基因治疗企业聚焦两大类业务，分别是载体工厂的研发生产外包（CDMO）或生物技术公司的实验室服务（基因编辑技术研发及临床前研发等）。

载体的 CDMO 的关键因素是资本。头部机构通过上市、融资、进而收购等扩大产能的方式来抢占市场高地。康龙化成以收购开启和加速 CGT（细胞和基因治疗）业务板块建设，2020 年起先后收购美国的Absorption Systems、英国的 Allergan Biologics Limited（艾伯维旗下）和英国的 Pharmaron Biologics(UK) 等企业，建立近70000平方米GMP，预计2023年开始承接项目。

传统的CRISPR系统存在编辑效率与精准度的局限，因为体积过大也缺乏合适的递送载体。近年，碱基编辑器等新型基因编辑工具被陆续开发。
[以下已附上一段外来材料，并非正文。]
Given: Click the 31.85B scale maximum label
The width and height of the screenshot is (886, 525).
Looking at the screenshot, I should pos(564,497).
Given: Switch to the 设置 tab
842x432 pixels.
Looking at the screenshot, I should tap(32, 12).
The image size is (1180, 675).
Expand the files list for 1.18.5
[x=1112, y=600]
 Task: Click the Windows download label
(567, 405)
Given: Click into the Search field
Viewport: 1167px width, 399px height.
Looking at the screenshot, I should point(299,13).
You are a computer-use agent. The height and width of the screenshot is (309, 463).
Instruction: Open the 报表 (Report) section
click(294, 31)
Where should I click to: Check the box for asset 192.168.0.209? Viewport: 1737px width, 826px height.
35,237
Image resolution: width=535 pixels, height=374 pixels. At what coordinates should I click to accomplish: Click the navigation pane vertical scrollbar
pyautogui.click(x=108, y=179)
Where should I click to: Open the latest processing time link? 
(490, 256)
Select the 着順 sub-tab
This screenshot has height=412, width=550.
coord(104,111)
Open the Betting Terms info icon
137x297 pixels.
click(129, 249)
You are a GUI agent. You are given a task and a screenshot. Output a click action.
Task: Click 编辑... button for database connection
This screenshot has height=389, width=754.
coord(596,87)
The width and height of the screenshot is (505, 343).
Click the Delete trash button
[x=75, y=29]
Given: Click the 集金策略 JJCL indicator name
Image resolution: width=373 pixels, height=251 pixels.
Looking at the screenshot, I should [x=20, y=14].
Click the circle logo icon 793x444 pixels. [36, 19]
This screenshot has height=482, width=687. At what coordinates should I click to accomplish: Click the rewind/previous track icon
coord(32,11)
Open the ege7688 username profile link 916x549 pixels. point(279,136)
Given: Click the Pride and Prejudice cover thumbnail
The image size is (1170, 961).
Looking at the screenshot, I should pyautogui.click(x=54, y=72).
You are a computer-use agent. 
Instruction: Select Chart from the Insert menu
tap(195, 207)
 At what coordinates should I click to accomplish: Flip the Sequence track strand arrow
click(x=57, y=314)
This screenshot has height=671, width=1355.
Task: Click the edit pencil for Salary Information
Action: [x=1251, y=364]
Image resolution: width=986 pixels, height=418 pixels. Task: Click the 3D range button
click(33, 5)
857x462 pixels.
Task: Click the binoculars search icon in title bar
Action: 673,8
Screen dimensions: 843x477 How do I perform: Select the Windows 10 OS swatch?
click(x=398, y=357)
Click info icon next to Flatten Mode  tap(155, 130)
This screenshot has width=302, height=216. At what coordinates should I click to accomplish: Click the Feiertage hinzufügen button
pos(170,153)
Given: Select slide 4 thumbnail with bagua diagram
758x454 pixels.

• 2020年10月，Intellia Therapeutics 公司的NTLA-2001通过LNP装载靶向TTR基因的 CRISPR 基因编辑系统完成首例患者给药，治疗转甲状腺素蛋白淀粉样变性（ATTR），这是首款通过静脉注射、全身给药的基因编辑疗法候选药；

• 2021年6月，Intellia Therapeutics 和再生元联合宣布 NTLA-2001在1期临床试验中获得积极结果，具有安全性和有效性，试验结果发表在《新英格兰医学杂志》。临床数据显示，6名患者接受治疗28天后，两种不同剂量（0.1mg/kg 及 0.3mg/kg）的患者血浆中TTR蛋白水平分别平均下降52%和87%，且未观察到严重不良反应；

• 2023年3月，Intellia Therapeutics宣布，FDA批准了其治疗遗传性血管性水肿（HAE）的体内 CRISPR 疗法 NTLA-2002 的 IND 申请。这也是首个获得 FDA 批准用于人体临床试验的 LNP 递送的体内 CRISPR 基因编辑疗法；

• 此外，NTLA-2003（治疗 α1- 抗胰蛋白酶缺乏性肝病）、NTLA-3001（治疗α1-抗胰蛋白酶缺乏性肺病）和一款治疗血友病 B 型的疗法正在 IND 申请；

• 体外 CRISPR 疗法中，针对镰状细胞病、急性髓细胞白血病的疗法已开始临床试验。

  
  

以体内基因编辑疗法为例，国内外代表企业的相关进展如下：

基因编辑的关键是底层技术及其专利。目前绝大部分基因编辑核心专利来自国外。我国大部分基因治疗企业管道是体外疗法（基于基因编辑和造血干细胞移植）。2022 年1月，国内企业辉大基因研发的 CRISPR-Cas13 RNA 编辑器系统的底层专利获美国专利局授权，是国内企业的里程碑；2023年1月，辉大基因的基因疗法 HG004（治疗 RPE65 基因突变引起的相关性视网膜病变）、嘉因生物宣布的基因疗法 EXG102-031 注射液（治疗湿性年龄相关的黄斑变性）的 IND 被 FDA 批准。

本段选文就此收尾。